TASK DIRECTIONS: Only the words of the entries are wanted, repeated exactly and without images.
PROVIDED ENTRIES Block Start
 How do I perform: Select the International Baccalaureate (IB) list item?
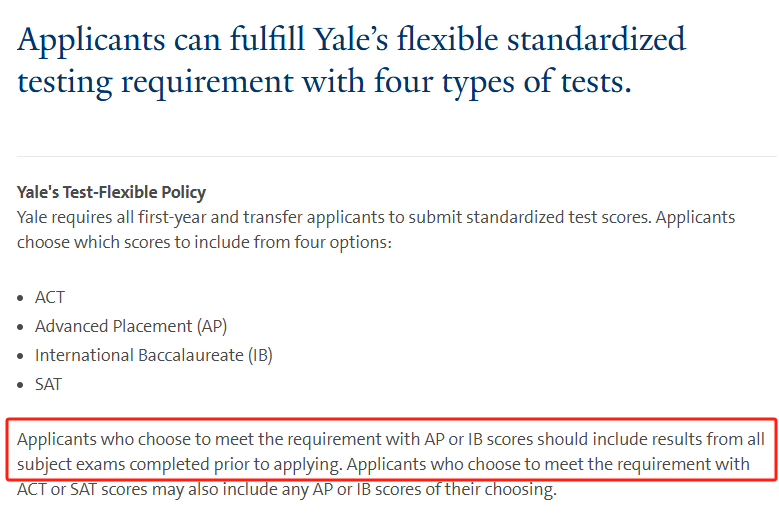[x=153, y=355]
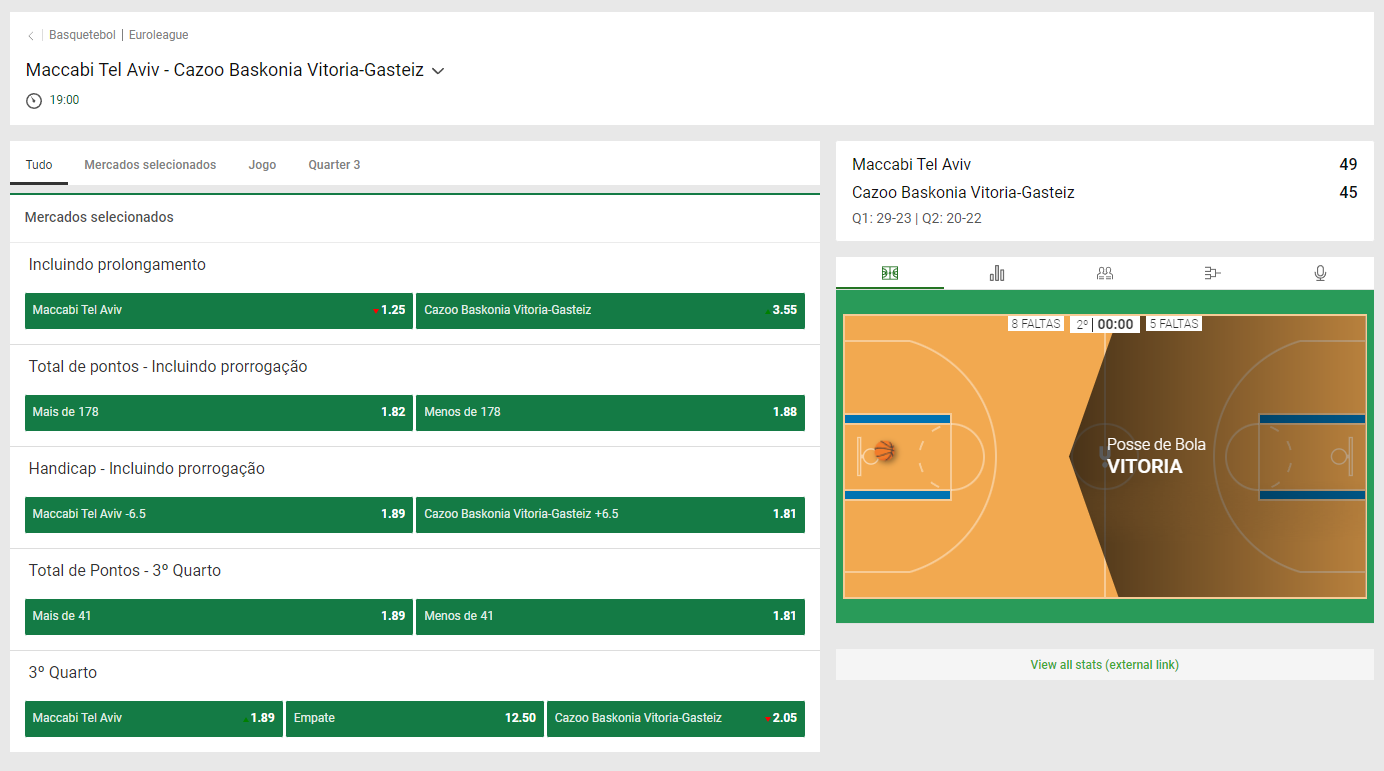Bet on Maccabi Tel Aviv at 1.25

click(x=218, y=310)
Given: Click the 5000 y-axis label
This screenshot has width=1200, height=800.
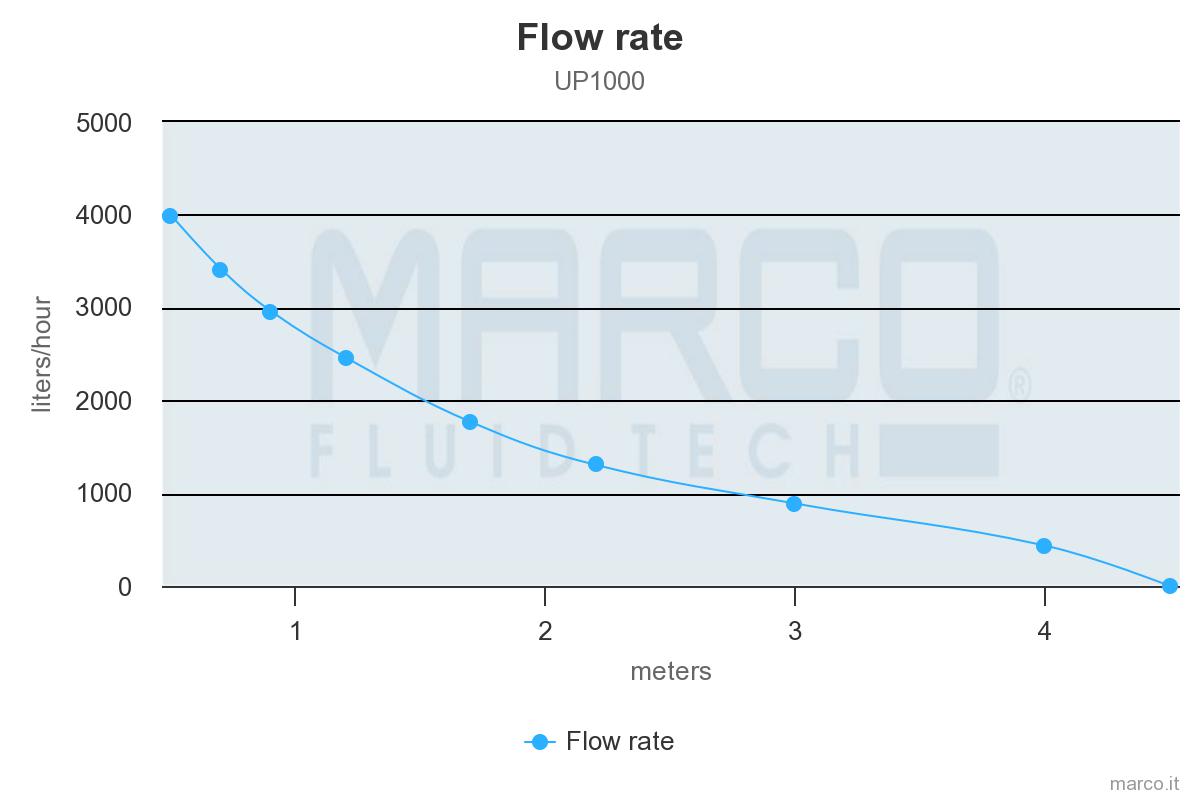Looking at the screenshot, I should point(104,123).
PROVIDED ENTRIES Block End
THE COMPLETED TASK:
 How do I perform: Select the International Baccalaureate (IB) list item?
[x=153, y=355]
Bet on Maccabi Tel Aviv at 1.25

click(x=218, y=310)
Given: Click the 5000 y-axis label
This screenshot has width=1200, height=800.
Looking at the screenshot, I should point(104,123).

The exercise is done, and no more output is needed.